It was only recently that I read comments in the media from President of the Family Division, Sir James Munby, about the significant increase in the volume of care cases being dealt with by the courts.
He openly expressed concern about the rise in costs, particularly the longstanding practice of children in care proceedings being represented by a Guardian appointed from CAFCASS, and in court by a solicitor upon instruction from the Guardian. Potentially this is a doubling up of effort!
However, whilst expressing his concern, the President nevertheless felt that this was a practice which should essentially remain in place. The roles of the Guardian and the child’s solicitor are very different, and it’s difficult to see how one role could interlink with the other.
The President also referred to the significant rise in care cases, with an increase in a single year of 35 per cent in 2009-10 with the overall increase over a 5 year period up to 2015 of 26 per cent.
Will the impact of such an increase bring the courts to crisis point? The President certainly thinks so – and with good reason. Courts will struggle to cope with what, based on current trend, is likely to be a continued increase.
There is no clear view as to why the volume has increased so dramatically. Ultimately, it’s the decision of the Local Authority as to whether care proceedings are issued or not.
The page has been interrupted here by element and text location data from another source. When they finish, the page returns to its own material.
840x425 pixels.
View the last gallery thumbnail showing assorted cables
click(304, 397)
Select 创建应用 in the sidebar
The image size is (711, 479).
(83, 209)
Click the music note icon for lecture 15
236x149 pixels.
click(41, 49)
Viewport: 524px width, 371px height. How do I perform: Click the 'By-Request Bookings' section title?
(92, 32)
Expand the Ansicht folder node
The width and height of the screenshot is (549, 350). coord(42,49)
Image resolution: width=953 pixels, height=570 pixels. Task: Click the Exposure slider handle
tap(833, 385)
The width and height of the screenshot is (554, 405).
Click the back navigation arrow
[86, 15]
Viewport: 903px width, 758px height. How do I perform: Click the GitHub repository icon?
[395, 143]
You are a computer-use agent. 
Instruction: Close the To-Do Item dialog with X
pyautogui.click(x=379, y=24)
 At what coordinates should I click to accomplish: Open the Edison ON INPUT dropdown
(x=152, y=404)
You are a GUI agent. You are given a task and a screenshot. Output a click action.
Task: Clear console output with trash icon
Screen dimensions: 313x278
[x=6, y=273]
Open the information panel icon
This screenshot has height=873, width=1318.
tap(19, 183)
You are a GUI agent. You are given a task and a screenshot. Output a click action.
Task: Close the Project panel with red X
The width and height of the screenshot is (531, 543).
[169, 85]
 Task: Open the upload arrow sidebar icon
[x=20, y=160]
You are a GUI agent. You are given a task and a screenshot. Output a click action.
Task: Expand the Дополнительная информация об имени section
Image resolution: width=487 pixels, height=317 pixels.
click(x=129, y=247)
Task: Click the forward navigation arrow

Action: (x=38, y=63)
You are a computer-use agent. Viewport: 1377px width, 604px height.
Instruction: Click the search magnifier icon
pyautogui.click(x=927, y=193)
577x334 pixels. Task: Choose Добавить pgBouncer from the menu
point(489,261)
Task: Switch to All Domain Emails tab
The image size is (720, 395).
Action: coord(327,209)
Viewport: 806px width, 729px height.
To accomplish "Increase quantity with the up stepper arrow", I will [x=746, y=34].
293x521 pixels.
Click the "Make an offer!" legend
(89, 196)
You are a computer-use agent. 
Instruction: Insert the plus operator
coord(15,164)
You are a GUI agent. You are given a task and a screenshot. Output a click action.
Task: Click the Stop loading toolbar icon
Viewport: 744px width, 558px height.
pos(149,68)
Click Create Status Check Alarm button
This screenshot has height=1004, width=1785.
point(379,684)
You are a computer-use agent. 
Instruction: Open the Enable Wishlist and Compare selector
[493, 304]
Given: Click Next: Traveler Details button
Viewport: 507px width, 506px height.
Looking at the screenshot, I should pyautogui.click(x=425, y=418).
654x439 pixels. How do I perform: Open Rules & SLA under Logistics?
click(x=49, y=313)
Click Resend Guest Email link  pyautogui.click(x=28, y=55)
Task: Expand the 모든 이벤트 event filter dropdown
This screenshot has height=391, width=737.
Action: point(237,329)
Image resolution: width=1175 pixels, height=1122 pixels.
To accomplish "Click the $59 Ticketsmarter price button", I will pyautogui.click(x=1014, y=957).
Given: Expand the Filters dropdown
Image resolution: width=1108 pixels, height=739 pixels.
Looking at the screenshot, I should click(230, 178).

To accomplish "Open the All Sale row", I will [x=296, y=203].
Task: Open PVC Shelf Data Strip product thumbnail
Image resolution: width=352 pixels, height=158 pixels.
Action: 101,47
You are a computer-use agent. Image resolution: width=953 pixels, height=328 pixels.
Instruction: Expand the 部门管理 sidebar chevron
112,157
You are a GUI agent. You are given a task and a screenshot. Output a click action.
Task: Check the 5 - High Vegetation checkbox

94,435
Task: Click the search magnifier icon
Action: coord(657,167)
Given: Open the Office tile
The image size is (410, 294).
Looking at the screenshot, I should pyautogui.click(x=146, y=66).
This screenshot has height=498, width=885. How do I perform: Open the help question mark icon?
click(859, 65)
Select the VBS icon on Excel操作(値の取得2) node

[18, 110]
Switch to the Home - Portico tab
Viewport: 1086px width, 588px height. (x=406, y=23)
Therefore the increase in cases must relate to the decision making process of each Local Authority.
Either we are experiencing a huge increase in cases of alleged neglect or abuse that require court intervention (although it is difficult to see how this alone could account for such a rise), or there is a perception on the Local Authority that proceedings should be issued, and sooner rather than later.
Partly this could be as a result of criticism from the courts about the overuse of Section 20 of the Children Act 1989 which provides for voluntary accommodation. This was only ever intended to be a short term measure while assessments are carried out and not, as is sometimes the case, to be used for several years.
Are we also witnessing an element of self-protection? High profile public enquiries following deaths of children (particularly “Baby P”) may have made it more likely for the Local Authority to want to formalise their involvement by putting matters in the hands of the court for a decision.
Whatever the reasons, they are complex. It is expected that the courts will need to revise their practices; perhaps re-deploy Judges to the most pressurised courts, and to seek to resolve cases more quickly and efficiently – although there is of course already a requirement for cases to be concluded within 26 weeks.